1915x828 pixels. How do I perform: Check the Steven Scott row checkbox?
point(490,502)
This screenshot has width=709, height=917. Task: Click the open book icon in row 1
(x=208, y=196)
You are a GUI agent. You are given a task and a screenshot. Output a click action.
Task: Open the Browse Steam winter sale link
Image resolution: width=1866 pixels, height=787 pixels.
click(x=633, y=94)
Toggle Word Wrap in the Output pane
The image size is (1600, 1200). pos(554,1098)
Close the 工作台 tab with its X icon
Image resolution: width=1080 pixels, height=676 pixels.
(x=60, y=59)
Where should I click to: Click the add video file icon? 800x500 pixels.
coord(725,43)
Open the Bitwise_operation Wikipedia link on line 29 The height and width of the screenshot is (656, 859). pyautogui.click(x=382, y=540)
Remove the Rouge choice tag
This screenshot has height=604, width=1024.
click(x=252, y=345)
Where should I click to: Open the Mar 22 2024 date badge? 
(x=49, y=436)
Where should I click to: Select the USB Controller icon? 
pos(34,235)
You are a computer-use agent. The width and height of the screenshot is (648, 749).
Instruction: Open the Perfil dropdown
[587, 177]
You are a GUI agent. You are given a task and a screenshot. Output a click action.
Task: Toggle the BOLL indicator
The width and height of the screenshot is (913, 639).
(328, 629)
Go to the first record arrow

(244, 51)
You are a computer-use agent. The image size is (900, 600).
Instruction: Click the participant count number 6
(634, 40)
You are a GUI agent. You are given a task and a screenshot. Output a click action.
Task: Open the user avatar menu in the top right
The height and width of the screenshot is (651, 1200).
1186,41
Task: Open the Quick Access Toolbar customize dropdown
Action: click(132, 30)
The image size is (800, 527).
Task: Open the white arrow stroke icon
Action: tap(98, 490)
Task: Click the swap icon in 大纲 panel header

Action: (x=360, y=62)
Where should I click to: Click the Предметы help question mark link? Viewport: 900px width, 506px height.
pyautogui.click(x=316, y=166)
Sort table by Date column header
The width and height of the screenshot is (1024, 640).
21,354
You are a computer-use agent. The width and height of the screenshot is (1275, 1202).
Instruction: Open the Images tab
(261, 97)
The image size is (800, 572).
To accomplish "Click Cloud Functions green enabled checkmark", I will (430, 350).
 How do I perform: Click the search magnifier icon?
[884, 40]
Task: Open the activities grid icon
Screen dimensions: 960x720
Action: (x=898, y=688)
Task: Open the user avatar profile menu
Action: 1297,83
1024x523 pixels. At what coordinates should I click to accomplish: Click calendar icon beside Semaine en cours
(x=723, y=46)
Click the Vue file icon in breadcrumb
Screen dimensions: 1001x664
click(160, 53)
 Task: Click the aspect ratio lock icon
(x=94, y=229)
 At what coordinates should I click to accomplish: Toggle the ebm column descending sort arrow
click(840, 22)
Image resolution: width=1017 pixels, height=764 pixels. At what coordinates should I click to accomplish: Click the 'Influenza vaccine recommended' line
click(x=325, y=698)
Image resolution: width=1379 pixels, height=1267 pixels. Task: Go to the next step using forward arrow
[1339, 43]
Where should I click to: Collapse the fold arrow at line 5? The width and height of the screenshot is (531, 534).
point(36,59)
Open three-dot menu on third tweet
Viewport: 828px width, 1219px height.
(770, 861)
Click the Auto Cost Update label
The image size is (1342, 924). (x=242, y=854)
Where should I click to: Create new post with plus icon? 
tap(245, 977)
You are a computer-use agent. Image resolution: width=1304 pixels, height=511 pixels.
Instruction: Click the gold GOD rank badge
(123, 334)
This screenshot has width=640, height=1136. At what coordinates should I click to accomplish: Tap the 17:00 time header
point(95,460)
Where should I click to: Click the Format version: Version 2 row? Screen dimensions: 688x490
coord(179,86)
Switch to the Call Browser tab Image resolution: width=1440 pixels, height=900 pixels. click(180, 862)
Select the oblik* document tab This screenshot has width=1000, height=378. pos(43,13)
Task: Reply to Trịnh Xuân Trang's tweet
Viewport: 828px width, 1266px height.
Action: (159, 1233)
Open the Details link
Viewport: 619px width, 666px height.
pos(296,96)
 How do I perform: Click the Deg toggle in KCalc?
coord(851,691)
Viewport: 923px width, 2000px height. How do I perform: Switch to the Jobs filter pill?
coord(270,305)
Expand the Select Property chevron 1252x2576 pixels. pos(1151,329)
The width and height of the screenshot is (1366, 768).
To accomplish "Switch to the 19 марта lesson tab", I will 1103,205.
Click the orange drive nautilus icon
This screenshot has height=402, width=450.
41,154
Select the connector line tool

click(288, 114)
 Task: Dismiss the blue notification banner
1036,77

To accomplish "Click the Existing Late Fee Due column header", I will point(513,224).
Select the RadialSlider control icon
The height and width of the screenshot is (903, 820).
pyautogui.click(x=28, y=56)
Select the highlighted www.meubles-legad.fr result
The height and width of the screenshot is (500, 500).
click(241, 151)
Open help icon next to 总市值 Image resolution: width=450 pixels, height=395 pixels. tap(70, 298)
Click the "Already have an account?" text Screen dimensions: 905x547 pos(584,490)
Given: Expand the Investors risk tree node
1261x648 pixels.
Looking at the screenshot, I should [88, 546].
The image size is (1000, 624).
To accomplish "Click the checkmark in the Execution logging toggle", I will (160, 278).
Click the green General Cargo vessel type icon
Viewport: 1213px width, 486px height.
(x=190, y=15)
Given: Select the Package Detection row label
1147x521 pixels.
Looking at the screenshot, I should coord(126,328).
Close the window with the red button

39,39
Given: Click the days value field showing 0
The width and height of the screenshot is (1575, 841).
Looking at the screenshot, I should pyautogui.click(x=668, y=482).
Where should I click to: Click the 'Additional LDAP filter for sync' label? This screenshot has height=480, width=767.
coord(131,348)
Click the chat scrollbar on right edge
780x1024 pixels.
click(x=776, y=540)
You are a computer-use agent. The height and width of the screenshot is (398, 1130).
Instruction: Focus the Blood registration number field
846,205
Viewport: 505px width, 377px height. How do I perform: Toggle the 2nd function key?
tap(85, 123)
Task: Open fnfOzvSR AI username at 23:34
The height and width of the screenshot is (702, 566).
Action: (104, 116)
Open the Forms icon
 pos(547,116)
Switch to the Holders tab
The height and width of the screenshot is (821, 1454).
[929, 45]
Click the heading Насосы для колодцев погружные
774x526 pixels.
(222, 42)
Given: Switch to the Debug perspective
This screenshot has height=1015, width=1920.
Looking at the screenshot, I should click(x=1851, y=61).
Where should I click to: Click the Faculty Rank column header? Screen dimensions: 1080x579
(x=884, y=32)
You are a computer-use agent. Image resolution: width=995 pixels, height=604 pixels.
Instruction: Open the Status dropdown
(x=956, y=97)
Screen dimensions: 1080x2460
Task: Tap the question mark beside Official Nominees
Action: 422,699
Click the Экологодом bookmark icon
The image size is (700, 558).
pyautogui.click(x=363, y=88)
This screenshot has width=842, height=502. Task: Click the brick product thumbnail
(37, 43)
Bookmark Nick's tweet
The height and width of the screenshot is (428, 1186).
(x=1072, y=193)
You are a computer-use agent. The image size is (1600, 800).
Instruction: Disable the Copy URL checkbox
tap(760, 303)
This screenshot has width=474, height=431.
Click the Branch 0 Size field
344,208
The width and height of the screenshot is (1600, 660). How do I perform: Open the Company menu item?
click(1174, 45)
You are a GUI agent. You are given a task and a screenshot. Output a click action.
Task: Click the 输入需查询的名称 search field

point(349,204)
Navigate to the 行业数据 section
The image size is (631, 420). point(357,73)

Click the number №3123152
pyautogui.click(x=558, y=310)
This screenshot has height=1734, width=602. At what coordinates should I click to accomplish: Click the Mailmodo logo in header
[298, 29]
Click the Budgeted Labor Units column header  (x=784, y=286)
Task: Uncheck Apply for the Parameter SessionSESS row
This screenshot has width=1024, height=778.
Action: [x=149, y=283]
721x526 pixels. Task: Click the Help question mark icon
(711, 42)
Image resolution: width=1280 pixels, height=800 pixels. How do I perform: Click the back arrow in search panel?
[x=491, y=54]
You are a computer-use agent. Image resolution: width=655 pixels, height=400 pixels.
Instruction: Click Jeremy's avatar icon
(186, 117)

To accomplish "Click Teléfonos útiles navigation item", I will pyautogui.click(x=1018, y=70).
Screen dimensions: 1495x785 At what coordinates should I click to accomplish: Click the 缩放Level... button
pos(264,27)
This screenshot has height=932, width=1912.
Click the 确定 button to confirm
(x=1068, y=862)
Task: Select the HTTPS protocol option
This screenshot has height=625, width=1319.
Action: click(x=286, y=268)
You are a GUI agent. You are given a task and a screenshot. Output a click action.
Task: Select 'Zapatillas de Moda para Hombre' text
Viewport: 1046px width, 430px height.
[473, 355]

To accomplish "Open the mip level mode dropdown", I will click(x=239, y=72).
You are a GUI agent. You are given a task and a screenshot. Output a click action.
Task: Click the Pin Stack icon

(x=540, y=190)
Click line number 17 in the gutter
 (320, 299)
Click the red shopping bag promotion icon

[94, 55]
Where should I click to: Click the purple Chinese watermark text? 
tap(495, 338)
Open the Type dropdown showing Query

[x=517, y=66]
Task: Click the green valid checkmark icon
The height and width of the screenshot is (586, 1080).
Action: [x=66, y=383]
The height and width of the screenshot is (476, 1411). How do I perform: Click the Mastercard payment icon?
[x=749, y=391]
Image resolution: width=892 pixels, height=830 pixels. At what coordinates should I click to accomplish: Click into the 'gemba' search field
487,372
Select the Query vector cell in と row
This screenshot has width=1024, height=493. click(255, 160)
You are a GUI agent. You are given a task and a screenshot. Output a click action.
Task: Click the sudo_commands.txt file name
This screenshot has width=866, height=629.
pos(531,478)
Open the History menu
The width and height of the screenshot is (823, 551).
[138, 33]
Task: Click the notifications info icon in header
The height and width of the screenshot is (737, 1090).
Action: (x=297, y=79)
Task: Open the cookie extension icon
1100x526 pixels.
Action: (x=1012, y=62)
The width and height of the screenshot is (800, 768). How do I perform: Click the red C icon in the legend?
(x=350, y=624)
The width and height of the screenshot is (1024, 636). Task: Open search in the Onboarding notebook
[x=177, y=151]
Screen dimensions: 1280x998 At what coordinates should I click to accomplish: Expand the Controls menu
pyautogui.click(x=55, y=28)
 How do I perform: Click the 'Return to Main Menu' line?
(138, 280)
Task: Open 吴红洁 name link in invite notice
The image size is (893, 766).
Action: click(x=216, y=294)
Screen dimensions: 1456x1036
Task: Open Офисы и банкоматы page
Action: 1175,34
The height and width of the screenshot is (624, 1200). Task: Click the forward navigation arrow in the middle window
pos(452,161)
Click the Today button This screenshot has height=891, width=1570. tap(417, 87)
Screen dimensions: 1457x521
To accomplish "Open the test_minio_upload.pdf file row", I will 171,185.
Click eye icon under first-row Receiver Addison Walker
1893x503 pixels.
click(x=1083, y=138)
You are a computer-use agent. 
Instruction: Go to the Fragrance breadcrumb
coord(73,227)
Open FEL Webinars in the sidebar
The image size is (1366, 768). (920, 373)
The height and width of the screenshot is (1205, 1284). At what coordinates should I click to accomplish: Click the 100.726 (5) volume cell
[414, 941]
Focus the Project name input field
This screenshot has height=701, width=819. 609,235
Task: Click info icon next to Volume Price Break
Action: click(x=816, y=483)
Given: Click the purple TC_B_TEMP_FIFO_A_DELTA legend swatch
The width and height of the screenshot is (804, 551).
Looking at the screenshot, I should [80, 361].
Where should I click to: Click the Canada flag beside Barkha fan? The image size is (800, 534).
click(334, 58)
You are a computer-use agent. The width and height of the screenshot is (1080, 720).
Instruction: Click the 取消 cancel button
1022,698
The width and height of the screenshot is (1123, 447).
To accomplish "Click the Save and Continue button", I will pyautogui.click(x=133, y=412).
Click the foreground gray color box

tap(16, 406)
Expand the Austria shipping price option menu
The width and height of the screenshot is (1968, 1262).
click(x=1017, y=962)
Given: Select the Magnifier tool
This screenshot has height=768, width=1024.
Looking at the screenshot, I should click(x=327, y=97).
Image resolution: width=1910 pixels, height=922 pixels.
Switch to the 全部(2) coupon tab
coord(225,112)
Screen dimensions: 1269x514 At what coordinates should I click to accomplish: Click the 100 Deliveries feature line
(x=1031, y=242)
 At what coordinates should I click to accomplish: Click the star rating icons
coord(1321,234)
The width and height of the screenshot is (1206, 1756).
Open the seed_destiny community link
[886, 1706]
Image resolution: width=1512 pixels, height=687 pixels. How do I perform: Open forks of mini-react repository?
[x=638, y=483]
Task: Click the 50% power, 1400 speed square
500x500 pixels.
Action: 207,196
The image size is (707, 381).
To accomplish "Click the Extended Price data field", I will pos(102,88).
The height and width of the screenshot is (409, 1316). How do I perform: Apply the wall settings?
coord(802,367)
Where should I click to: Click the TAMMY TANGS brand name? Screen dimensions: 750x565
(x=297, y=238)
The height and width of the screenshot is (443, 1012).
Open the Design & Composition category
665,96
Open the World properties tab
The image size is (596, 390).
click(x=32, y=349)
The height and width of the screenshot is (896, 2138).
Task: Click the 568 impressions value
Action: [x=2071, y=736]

→ **Problem to solve**:
Would you set down, word for word, the lines from the opening of the entries above through the line with "Task: Open the Browse Steam winter sale link", both included, and no others?

→ **Reply to the task**:
1915x828 pixels. How do I perform: Check the Steven Scott row checkbox?
point(490,502)
This screenshot has width=709, height=917. Task: Click the open book icon in row 1
(x=208, y=196)
You are a GUI agent. You are given a task and a screenshot. Output a click action.
Task: Open the Browse Steam winter sale link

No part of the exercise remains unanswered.